It was no surprise to find Martin Peretz making the case for "Gore, a Fiscal Conservative," in the pages of the Wall Street Journal last week. The editor-in-chief of the New Republic is also the press corps's Gore-booster-in-chief. What did come as a surprise for those who read the endorsement with care was the line about President Reagan: "Ronald Reagan was my favorite Republican president of this century, and at the idiosyncratically liberal New Republic we admired his vigorous anticommunism." Favorite? Admired?
Well, it's true that THE WEEKLY STANDARD's Fred Barnes and our contributing editor Charles Krauthammer penned some Reagan-admiring pieces for that magazine in the 1980s. But the editorials tell a different story.
Let's see. Here was the idiosyncratically liberal reaction to Reagan's famous speech at the National Association of Evangelicals in Orlando in 1983: "According to Ronald Reagan, history is reaching a climax. He portrayed his country as embattled, set upon by enemies from without and within, fighting for nothing less than its reason for being.

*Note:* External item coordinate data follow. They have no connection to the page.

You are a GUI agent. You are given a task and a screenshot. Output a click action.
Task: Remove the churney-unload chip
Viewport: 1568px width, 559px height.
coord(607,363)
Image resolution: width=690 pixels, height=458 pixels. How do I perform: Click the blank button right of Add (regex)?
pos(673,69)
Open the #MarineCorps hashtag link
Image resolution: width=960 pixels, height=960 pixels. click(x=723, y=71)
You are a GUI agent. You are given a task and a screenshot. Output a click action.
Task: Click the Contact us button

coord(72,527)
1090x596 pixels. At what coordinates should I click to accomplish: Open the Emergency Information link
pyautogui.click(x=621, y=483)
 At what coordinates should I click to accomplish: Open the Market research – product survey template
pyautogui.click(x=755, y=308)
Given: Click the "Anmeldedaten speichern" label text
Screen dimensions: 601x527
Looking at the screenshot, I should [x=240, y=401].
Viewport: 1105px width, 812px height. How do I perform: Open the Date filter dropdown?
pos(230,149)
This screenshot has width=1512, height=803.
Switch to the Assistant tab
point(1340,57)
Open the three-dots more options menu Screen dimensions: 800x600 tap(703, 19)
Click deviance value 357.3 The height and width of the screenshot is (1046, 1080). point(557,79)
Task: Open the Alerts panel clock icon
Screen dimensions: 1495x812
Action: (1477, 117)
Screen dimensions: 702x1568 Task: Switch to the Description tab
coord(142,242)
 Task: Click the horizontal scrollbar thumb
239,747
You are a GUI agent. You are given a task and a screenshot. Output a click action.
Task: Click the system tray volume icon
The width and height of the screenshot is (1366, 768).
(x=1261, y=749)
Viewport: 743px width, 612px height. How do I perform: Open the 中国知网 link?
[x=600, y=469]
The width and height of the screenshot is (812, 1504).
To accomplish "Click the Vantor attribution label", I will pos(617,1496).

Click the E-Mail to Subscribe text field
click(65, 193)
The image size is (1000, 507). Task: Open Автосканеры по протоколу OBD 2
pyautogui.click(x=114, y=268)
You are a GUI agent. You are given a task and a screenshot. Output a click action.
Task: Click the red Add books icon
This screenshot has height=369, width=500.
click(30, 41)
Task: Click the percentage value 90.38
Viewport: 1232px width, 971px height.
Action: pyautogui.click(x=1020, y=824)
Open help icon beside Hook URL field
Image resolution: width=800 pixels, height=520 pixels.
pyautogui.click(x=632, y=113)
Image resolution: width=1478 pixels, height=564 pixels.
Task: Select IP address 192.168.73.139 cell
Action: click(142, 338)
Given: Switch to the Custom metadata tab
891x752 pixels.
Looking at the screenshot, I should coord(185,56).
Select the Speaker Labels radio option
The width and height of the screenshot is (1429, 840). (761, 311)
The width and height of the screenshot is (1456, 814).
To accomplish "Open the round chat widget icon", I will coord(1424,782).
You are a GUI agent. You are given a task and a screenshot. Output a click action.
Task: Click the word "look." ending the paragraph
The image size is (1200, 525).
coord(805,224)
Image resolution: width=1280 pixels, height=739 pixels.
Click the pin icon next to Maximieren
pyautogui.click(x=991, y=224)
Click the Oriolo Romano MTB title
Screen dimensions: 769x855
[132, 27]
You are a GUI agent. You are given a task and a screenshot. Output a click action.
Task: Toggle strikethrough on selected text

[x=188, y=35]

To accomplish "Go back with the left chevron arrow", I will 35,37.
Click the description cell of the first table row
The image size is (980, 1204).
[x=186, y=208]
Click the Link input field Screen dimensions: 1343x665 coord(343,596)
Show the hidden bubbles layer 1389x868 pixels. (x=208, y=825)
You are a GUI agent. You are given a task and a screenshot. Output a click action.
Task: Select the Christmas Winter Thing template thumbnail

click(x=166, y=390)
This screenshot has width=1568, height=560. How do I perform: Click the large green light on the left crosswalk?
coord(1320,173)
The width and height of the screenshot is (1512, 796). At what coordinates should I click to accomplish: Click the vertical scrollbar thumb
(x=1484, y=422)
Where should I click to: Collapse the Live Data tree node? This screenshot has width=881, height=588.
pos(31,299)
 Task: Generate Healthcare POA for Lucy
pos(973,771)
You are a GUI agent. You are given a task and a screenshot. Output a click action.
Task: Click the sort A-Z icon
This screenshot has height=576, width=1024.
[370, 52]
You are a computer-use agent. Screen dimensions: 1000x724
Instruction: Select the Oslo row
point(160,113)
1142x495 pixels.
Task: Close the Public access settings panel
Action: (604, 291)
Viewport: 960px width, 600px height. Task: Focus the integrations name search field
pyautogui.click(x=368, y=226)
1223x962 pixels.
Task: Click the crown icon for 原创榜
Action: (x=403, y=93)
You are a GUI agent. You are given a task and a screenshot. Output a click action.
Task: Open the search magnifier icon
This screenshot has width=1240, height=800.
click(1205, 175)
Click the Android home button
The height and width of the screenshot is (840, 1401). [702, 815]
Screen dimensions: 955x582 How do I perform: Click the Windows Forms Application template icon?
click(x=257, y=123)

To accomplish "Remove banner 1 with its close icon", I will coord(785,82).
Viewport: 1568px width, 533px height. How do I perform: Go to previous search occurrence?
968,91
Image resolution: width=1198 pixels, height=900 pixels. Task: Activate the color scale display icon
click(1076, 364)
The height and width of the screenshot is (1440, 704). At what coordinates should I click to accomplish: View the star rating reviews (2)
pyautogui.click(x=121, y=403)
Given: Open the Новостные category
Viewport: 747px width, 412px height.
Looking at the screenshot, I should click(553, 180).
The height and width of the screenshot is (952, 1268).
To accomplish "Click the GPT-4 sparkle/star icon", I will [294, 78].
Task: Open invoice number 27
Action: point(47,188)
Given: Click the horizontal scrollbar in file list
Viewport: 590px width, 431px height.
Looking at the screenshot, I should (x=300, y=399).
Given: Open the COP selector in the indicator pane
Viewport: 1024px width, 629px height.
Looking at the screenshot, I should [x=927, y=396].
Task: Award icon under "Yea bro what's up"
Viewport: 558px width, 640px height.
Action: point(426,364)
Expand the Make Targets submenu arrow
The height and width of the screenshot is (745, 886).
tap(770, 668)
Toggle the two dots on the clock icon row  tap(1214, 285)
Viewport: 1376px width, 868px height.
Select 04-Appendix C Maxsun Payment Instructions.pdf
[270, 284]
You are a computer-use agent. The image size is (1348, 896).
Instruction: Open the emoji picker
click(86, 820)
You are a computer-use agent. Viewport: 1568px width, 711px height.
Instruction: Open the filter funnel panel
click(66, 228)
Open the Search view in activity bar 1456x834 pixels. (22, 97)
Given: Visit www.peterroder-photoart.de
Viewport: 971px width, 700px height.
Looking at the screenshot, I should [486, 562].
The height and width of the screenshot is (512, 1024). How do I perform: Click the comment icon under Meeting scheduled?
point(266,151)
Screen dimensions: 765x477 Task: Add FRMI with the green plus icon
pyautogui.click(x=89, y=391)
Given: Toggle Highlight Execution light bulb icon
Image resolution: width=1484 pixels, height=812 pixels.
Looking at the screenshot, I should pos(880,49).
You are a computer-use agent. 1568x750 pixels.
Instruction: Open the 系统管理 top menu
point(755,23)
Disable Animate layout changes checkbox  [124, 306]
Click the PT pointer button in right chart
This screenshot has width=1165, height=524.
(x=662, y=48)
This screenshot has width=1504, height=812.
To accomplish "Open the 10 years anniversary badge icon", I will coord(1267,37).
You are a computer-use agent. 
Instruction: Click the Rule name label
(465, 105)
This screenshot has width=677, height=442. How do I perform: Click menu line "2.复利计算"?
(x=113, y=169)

The enemy without is Communism, which the President described as 'the focus of evil in the modern world'; the speech left friends and foes around the world with the impression that the President of the United States was contemplating holy war."
And here is an idiosyncratic editorial reaction to a 1984 Reagan speech: "Ronald Reagan is making fools of the American people. We can draw no other conclusion from the President's speech last week on nuclear weapons and the state of Soviet-American relations. The speech must be compared with his other important orations in office, specifically the 'Star Wars' speech and the 'empire of evil' speech, both of them delivered last spring. He was lying then or he is lying now."
And there was this highly idiosyncratic October 1986 New Republic editorial: "When Reagan retires, . . . Americans will begin rubbing their eyes in rueful wonder at the aftermath of his eight-year national fiesta. Then, the question will be: How did he get away with it?"
We don't doubt that Mr. Peretz wishes to remember the 1980s differently. As a friend points out, the French have a name for this: maquis d'apres-guerre.